Konservativer muss die Union wieder werden, sagen einige Strategen, ihr bürgerliches Profil schärfen, zum Beispiel Ehe, Kinderkriegen und sonstige Gaben Gottes preisen, sonst laufen die Wähler davon. Aber wie bloß?

Väter sind heute fast bessere Mütter, jedenfalls tun schon viele so, Kinder sind ein eingelöster Anspruch ihrer Eltern, Migranten sind nicht eingewandert, sondern benachteiligt, und für soziale Spannungsfälle gibt’s praktische Chipkarten. Es ist schwer geworden, ungleich zu sein, Ungleichheit zu betonen und Gleichheitsansprüche abzuwehren, das gute alte Rezept des Konservativen aus besserer Zeit.

Bleiben eigentlich nur Schwule und Lesben. So denkt auch Wolfgang Schäuble und hat einen Mini-Koalitionskrach um bürgerliche Restbestände inszeniert. Nein, sagt er, das Ehegattensplitting ist nichts für homosexuelle Lebenspartner, denn Ehepartner, und dem diene das Splitting, bereiten sich auf Kinder vor. Stimmt! Der Akt des Vorbereitens ist bei Schwulen und Lesben allerdings sehr ähnlich, auch wenn am Ende keine Kinder kommen. Einen Grund für Diskriminierung gibt es also nicht.

Europas Gesellschaften sind seit Jahren auf dem Egalisierungstrip, und der Gleichheitssatz der deutschen Verfassung, der der Politik einmal einen Rahmen stecken sollte, ist ihr zum Schraubstock geworden. Das weiß auch Finanzminister Schäuble. Drei Klagen sind dazu anhängig. Dringt eine durch, kann Schäuble sagen: Ich bin’s nicht, Karlsruhe ist’s gewesen. Und selbst wenn sie scheitern, ist die Gleichstellung von Lebenspartnern im Steuer- und schließlich auch im Adoptionsrecht eine Frage der Zeit. Man muss das nicht gut finden, aber neben der normativen Kraft des Faktischen gibt es auch eine faktische Kraft des Normativen.
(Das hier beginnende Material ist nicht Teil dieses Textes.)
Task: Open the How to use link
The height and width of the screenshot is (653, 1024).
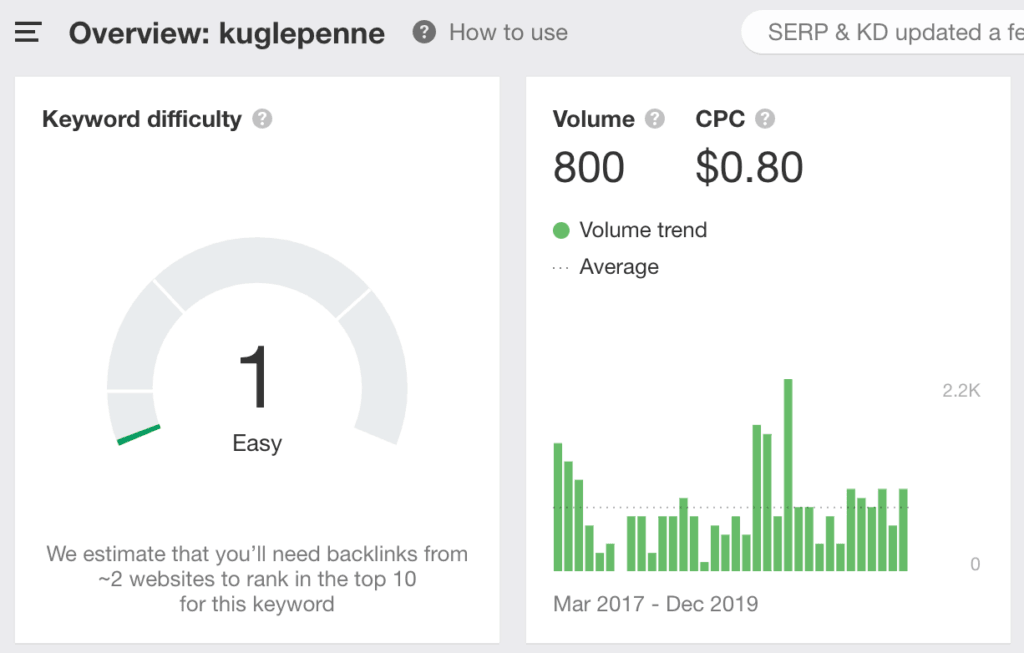Action: click(508, 32)
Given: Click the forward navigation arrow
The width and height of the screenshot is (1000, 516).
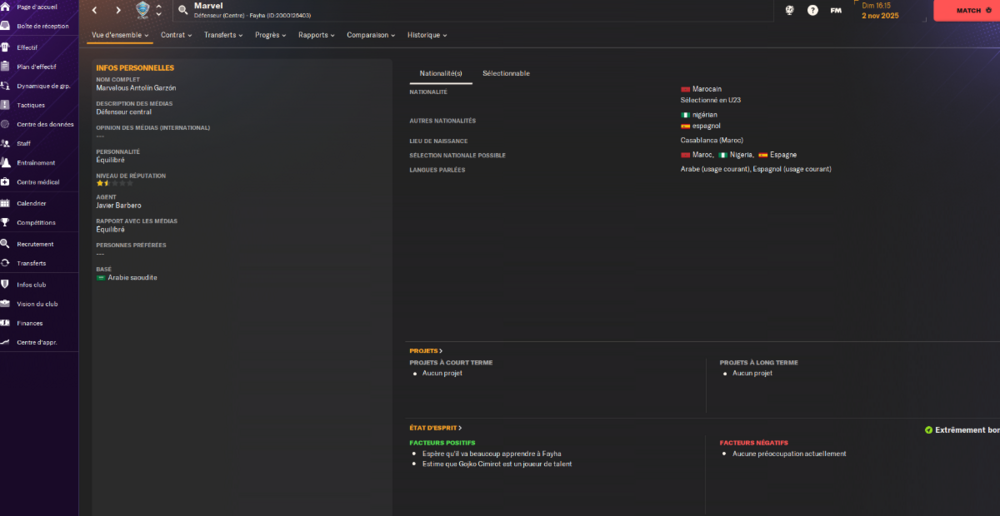Looking at the screenshot, I should pyautogui.click(x=117, y=10).
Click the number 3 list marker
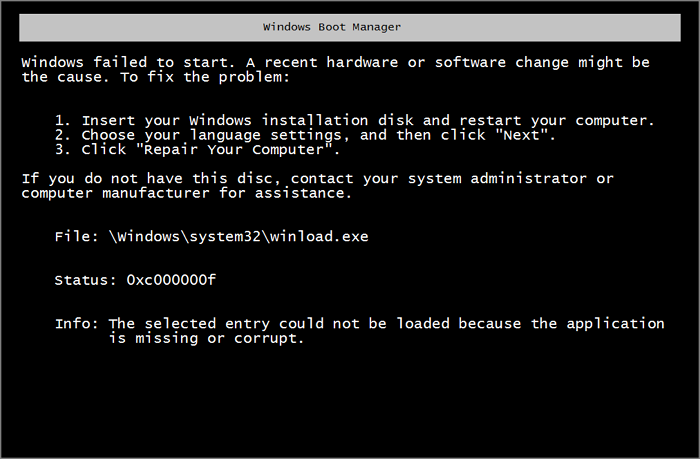 coord(62,149)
Die Ergebnisse des Gleichheitsdrangs müssen nicht die besten sein. So kann man fragen, ob künftig das gemeinsame Sorgerecht für Unverheiratete wirklich dem Wohl des Kindes dient oder doch eher dem des früher benachteiligten Elternteils. Gleiches gilt, möglicherweise, für das in die Regenbogenehe hineinadoptierte Kind. Doch alle Zweifel sind nicht stark genug, um den Gleichheitssatz auszuhebeln. Nur muss die Politik darum jetzt keinen Glaubensstreit machen. Die rechtliche Gleichstellung ist fast perfekt. Kommt sie heute nicht, kommt sie morgen. Im Alltag, im Berufsleben, in Kultur und Politik sind Lesben und Schwule in einer Weise integriert, die man anderen Minderheiten nur wünschen kann.